= Available records =
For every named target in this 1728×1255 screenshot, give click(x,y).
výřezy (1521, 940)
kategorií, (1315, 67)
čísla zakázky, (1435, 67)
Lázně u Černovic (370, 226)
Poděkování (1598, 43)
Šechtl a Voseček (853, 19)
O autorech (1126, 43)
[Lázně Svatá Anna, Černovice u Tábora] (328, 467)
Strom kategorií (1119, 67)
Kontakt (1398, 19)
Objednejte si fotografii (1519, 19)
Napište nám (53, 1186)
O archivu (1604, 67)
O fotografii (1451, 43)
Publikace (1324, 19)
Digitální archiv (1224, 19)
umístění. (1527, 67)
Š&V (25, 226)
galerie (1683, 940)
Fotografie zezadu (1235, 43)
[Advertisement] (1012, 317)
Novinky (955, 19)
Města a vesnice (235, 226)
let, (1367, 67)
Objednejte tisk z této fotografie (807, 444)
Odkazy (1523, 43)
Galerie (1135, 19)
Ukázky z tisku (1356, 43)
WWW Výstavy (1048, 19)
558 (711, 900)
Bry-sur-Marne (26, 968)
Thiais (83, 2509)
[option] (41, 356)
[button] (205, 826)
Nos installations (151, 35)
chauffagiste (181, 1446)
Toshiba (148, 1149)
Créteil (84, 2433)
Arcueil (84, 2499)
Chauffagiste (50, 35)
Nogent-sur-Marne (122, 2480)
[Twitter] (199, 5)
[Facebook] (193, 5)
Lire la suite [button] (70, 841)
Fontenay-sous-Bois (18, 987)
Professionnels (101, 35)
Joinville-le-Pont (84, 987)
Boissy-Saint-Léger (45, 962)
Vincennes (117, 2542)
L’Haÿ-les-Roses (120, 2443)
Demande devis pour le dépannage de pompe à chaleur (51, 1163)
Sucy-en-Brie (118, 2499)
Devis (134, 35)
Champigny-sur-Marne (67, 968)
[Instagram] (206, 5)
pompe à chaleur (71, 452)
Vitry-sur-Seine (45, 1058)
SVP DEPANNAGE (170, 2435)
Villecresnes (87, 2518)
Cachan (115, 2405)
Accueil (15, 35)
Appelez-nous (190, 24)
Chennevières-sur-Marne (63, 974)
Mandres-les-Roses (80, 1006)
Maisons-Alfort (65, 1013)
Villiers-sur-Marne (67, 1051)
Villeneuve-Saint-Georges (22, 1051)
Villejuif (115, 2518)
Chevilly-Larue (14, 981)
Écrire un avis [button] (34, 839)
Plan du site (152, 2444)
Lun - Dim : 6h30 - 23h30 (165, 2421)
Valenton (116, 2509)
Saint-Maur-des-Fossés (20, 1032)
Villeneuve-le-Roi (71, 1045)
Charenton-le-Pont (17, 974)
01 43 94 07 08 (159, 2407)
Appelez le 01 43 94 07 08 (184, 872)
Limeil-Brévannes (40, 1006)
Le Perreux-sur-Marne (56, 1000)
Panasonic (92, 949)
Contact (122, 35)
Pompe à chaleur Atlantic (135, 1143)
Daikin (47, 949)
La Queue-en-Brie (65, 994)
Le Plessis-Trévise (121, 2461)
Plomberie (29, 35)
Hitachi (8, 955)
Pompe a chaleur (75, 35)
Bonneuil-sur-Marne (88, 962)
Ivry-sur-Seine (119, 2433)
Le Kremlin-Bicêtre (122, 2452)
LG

= Problem to work on =
Once you find the line containing "Objednejte tisk z této fotografie (807, 444)", stop: reproduce exactly that line and every line of the data before it, and nothing else.

= Result of this exercise =
For every named target in this 1728×1255 screenshot, give click(x,y).
výřezy (1521, 940)
kategorií, (1315, 67)
čísla zakázky, (1435, 67)
Lázně u Černovic (370, 226)
Poděkování (1598, 43)
Šechtl a Voseček (853, 19)
O autorech (1126, 43)
[Lázně Svatá Anna, Černovice u Tábora] (328, 467)
Strom kategorií (1119, 67)
Kontakt (1398, 19)
Objednejte si fotografii (1519, 19)
Napište nám (53, 1186)
O archivu (1604, 67)
O fotografii (1451, 43)
Publikace (1324, 19)
Digitální archiv (1224, 19)
umístění. (1527, 67)
Š&V (25, 226)
galerie (1683, 940)
Fotografie zezadu (1235, 43)
[Advertisement] (1012, 317)
Novinky (955, 19)
Města a vesnice (235, 226)
let, (1367, 67)
Objednejte tisk z této fotografie (807, 444)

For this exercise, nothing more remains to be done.